To explore the developmental dynamics of myeloid cells in LM, we selected five myeloid cell subsets for trajectory analysis. Using mono_CD14 as the initial cell type, we analyzed the differentiation trajectories of the four macrophage subtypes: macro_SPP1, macro_DPYD, macro_CCL5, and macro_TFF3. The analysis revealed that macro_DPYD was positioned at the terminal stage of differentiation, macro_SPP1 and macro_TFF3 were at intermediate stages, and the majority of macro_CCL5 were at the initial stage of differentiation (figure 4D). These findings provide insights into the hierarchical differentiation and functional diversity of myeloid cell populations within the tumor microenvironment of LM.

SPP1, alongside APOC1 and APOE, was highly expressed in myeloid cell subclusters in LM compared with CC
In this study, myeloid cells in LM were classified into 13 distinct subclusters. Notably, the expression of SPP1 in macrophage subclusters was significantly higher in LM compared with primary CC (figure 5A). We further investigated the DEGs in monocyte-macrophages between CC and matched LM. Intriguingly, SPP1, along with apolipoprotein E (APOE) and apolipoprotein C1 (APOC1), exhibited remarkably upregulated expression in macrophage subsets, including Macro_SPP1, Macro_CCL5, Macro_TFF3, Macro_DPYD, Mono_CD14, and Mono_CD16, in LM compared with their expression levels in CC (figure 5B–G).

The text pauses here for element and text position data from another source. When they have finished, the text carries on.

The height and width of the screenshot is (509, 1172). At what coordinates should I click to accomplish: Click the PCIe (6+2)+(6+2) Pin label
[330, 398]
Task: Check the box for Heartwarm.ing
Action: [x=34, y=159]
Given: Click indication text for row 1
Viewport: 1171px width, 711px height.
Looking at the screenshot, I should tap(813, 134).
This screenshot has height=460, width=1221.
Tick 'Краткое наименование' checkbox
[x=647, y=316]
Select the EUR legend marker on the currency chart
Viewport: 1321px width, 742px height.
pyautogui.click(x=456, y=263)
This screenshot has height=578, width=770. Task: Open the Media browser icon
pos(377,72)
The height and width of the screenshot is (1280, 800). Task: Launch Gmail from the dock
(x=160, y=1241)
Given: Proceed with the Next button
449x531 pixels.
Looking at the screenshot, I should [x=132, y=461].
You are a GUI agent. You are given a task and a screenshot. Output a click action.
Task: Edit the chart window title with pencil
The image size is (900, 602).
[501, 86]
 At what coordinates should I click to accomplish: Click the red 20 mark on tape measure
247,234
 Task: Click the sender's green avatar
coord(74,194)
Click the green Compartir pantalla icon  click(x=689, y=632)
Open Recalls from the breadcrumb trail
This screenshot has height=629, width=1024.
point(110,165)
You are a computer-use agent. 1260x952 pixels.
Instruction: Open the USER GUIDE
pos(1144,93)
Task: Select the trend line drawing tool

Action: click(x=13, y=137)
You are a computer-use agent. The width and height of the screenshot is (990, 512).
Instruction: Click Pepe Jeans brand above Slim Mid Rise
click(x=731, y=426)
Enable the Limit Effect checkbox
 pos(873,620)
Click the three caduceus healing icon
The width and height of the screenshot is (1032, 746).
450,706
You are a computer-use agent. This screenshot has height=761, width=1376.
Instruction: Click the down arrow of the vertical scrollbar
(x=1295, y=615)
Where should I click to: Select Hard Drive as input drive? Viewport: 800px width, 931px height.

To validate these findings, we performed immunofluorescence staining to assess SPP1 expression in macrophages within CCLM. The results revealed a significant increase in the infiltration of CD68+SPP1+ cells in LM compared with CC (figure 5H). APOE and APOC1 are traditionally known for their roles in lipoprotein metabolism. However, recent studies have implicated these proteins in processes such as cell proliferation, angiogenesis, and tumor metastasis.21 22 To explore the clinical relevance of SPP1, APOC1, and APOE in CC, we analyzed data from The Cancer Genome Atlas. The expression of SPP1 showed a significant correlation with APOC1 and APOE in patients with CC patients, and high expression levels of these genes were associated with poor prognosis (figure 5I–M). These findings suggest that the elevated expression of SPP1, accompanied by APOC1 and APOE in macrophages, may play a critical role in promoting CCLM, highlighting their potential as therapeutic targets.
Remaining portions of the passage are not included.